## Stated problem:
Copy out the listing from its first line up to and including the line containing "at that location.". Leave the pictures out of your answer.

## Extracted entries:
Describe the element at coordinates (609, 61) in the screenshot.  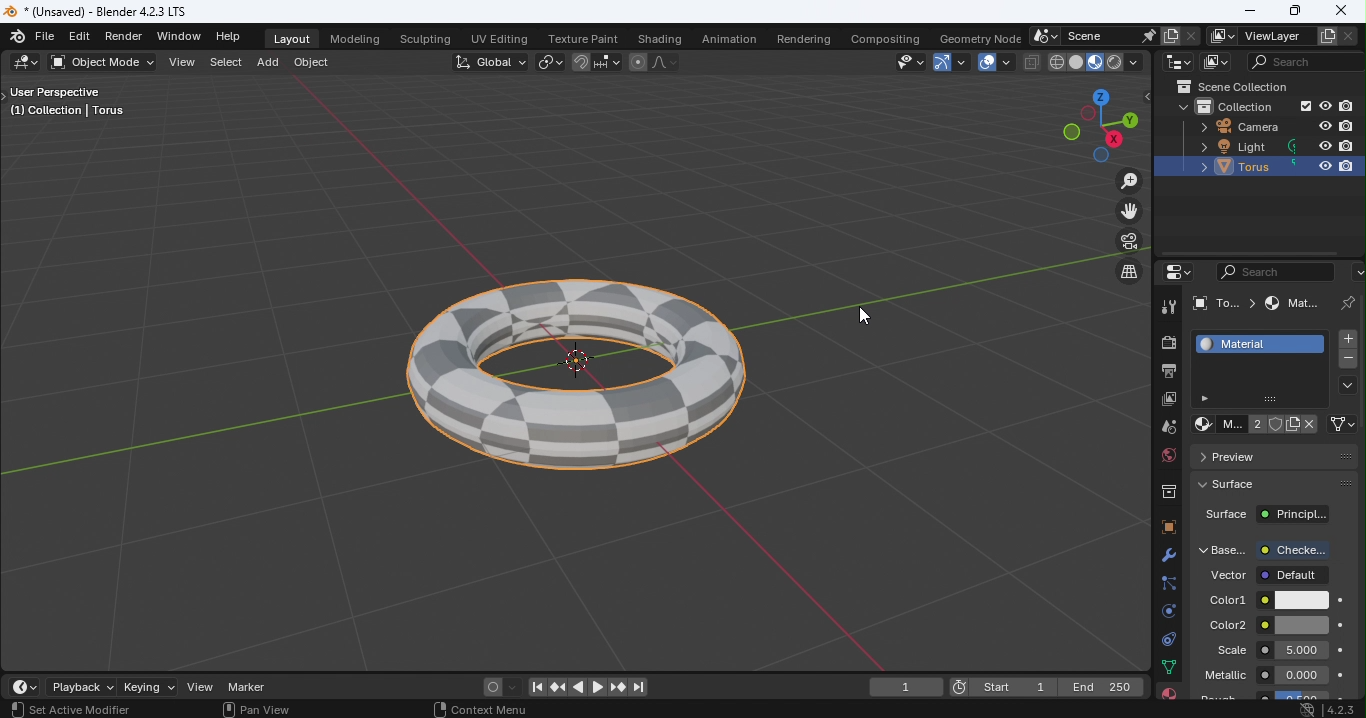
I see `Snapping` at that location.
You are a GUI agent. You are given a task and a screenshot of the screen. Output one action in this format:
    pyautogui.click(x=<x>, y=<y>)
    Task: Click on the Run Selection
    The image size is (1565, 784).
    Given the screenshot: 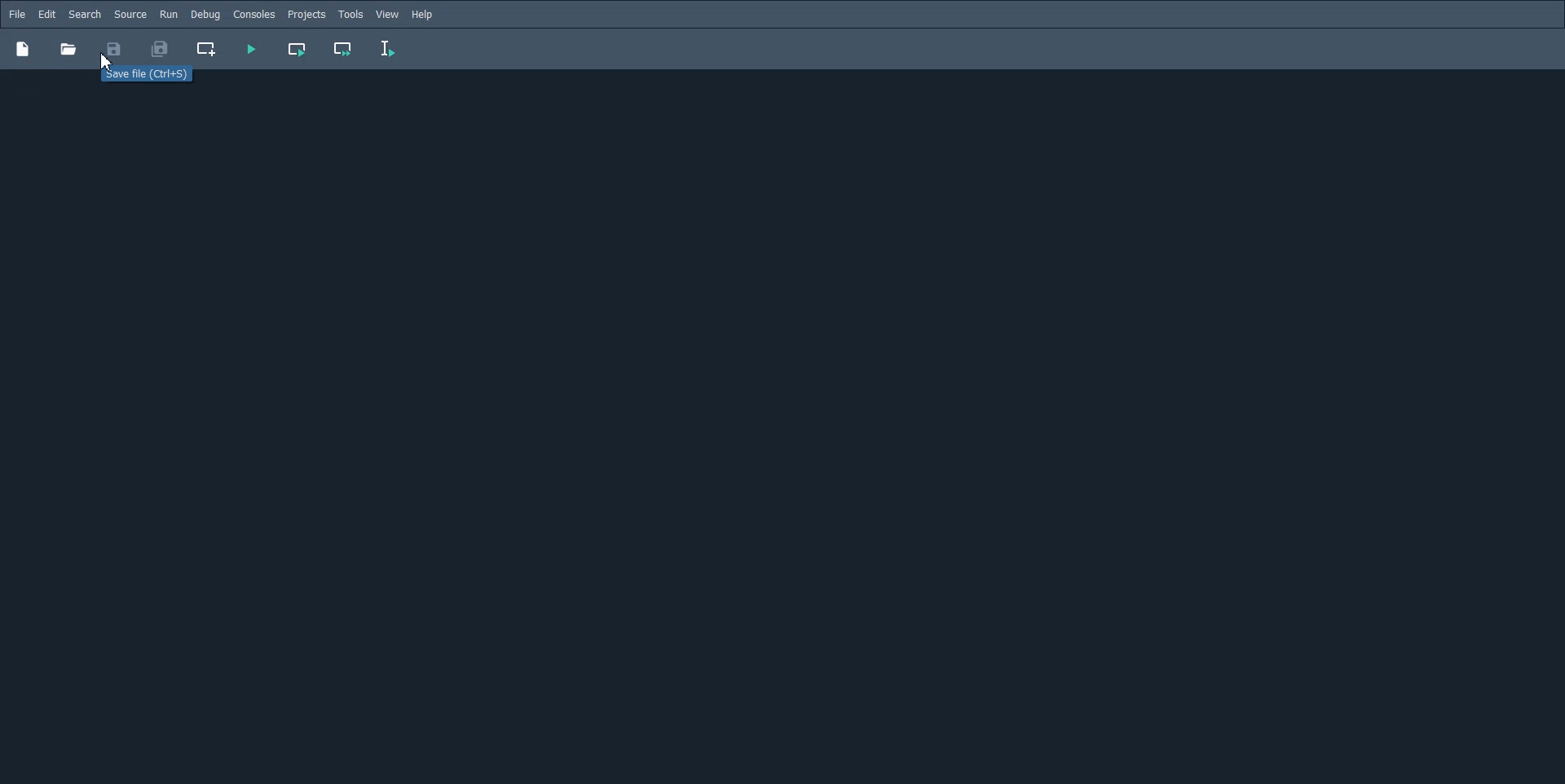 What is the action you would take?
    pyautogui.click(x=388, y=49)
    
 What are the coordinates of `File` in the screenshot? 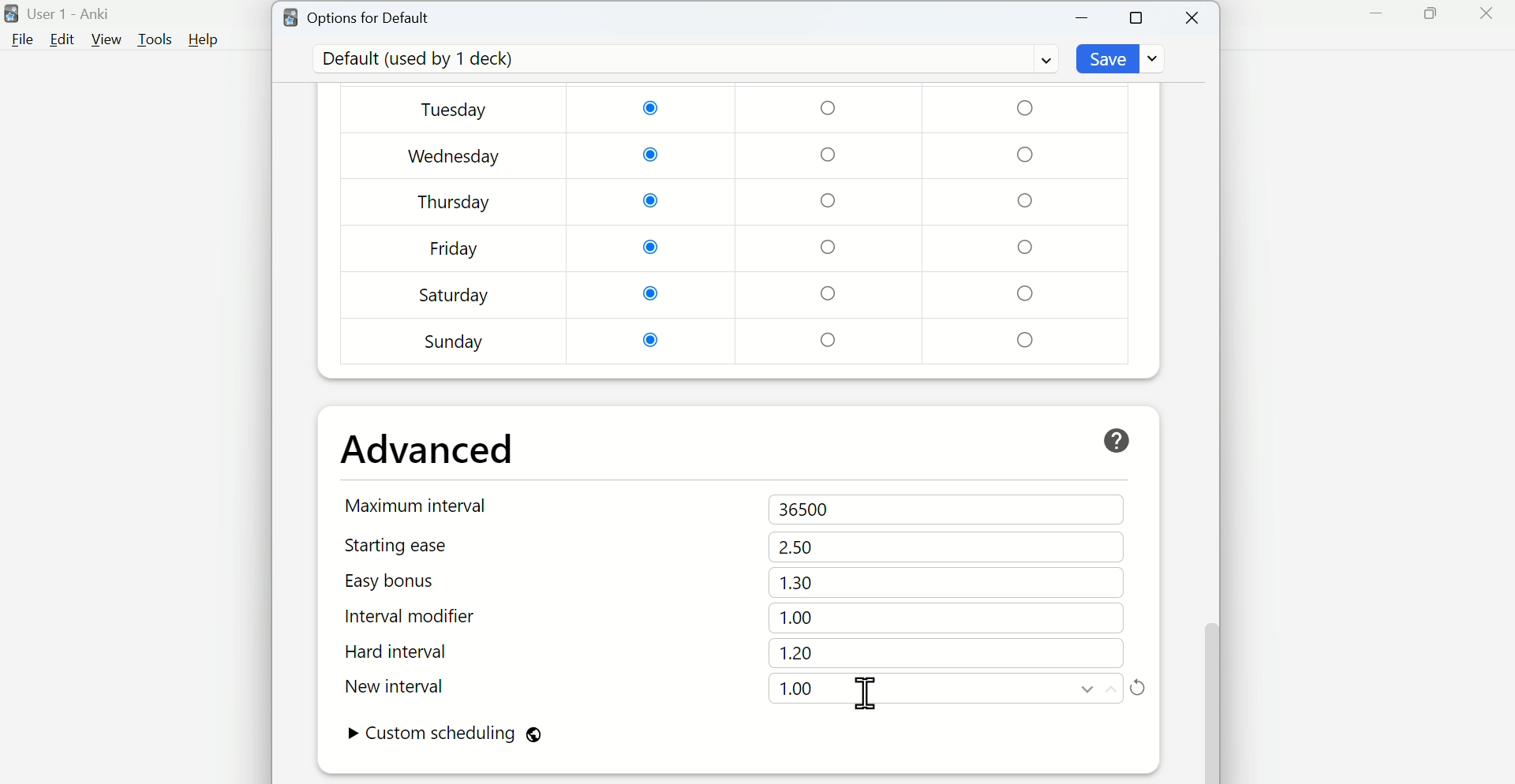 It's located at (20, 40).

## Written answer:
Describe the element at coordinates (609, 61) in the screenshot.  
I see `Snapping` at that location.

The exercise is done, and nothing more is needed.